October is filled with exhibitions and conferences. So I am going to present three different talks this month.

Onkopedia - Ein Leitlinienportal auf dem Weg zum XML-basierten Publikationsworkflow

This talk will discuss our ongoing Onkopedia publishing project where we switch the customer to an XML-based publishing workflow. The basis of all publications are Word/DOCX documents that we convert to XML, store them into an XML database and generate HTML and PDF versions from XML content.

Where: DMS Expo 2014 Stuttgart, 08.10.2014

Structured content rocks - Integration of eXist-db (XML database) with Plone

Structured content (XML) is widely used in the publishing industry and documentation applications. This talk will demonstrate our approach of integrating XML content with Plone in a sane way. Instead of storing XML content natively in Plone we take a different approach and integrate Plone with the open-source XML database eXist-db. eXist-db is in some ways similar to Plone and provides an hierarchy storage model, support for latest XML technology like XPath 3, XQuery and XUpdate. Plone applications can communicate with eXist-DB both through WebDAV or through the REST API of eXist-db. The integration layer is provided through a small Plone add-on zopyx.existdb that makes provides out-of-the-box traversal support from Plone to eXist-db content, a generic API approach, ACEditor integration for basic content-management from within Plone. The overall talk is driven by an ongoing publishing project where we switching from an HTML-to-PDF workflow to XML-to-PDF with Plone as integration platform (https://www.onkopedia-guidelines.info).

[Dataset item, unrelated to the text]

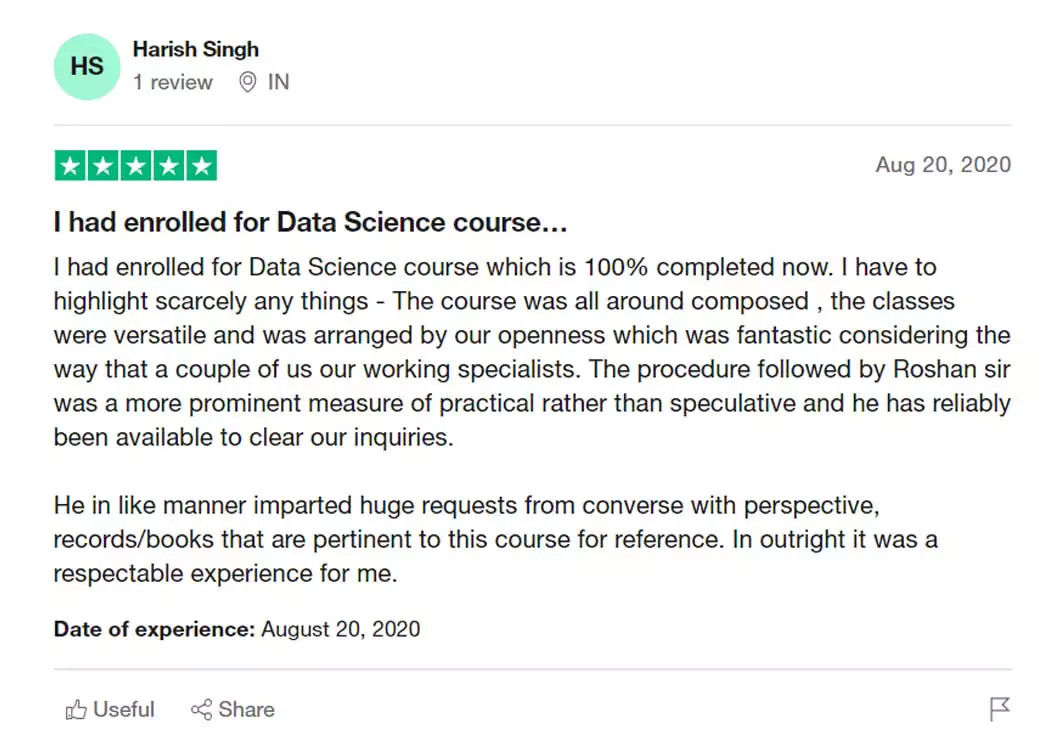1059x751 pixels.
Task: Open the bold review title heading
Action: (x=310, y=222)
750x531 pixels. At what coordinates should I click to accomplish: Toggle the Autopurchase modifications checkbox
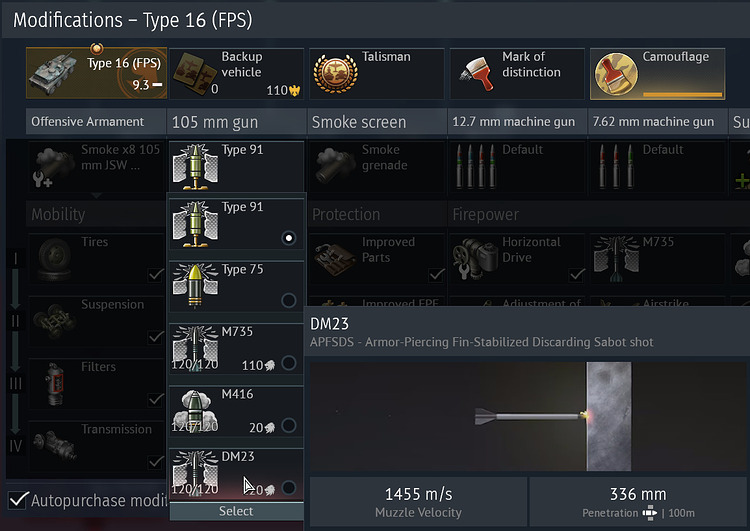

Where: Plone Conference 2014, Bristol, 27.10.2014 - 02.11.2014

Why Plone is going to die!

Plone is now more than 12 years old and has grown a lot. A burden of 300 and more modules and dependencies make the Plone programmers life a pain. My claim for this talk: Plone became with every version more unstable, more unapproachable and more unpredicatable. The whole complexity of Plone can only be managed and overseen by a small number of core developers. Even integrators with a decade of Plone experience have a hard life with Plone with every new release. My talk is the result of our 2014 Plone projects (legacy code and new projects).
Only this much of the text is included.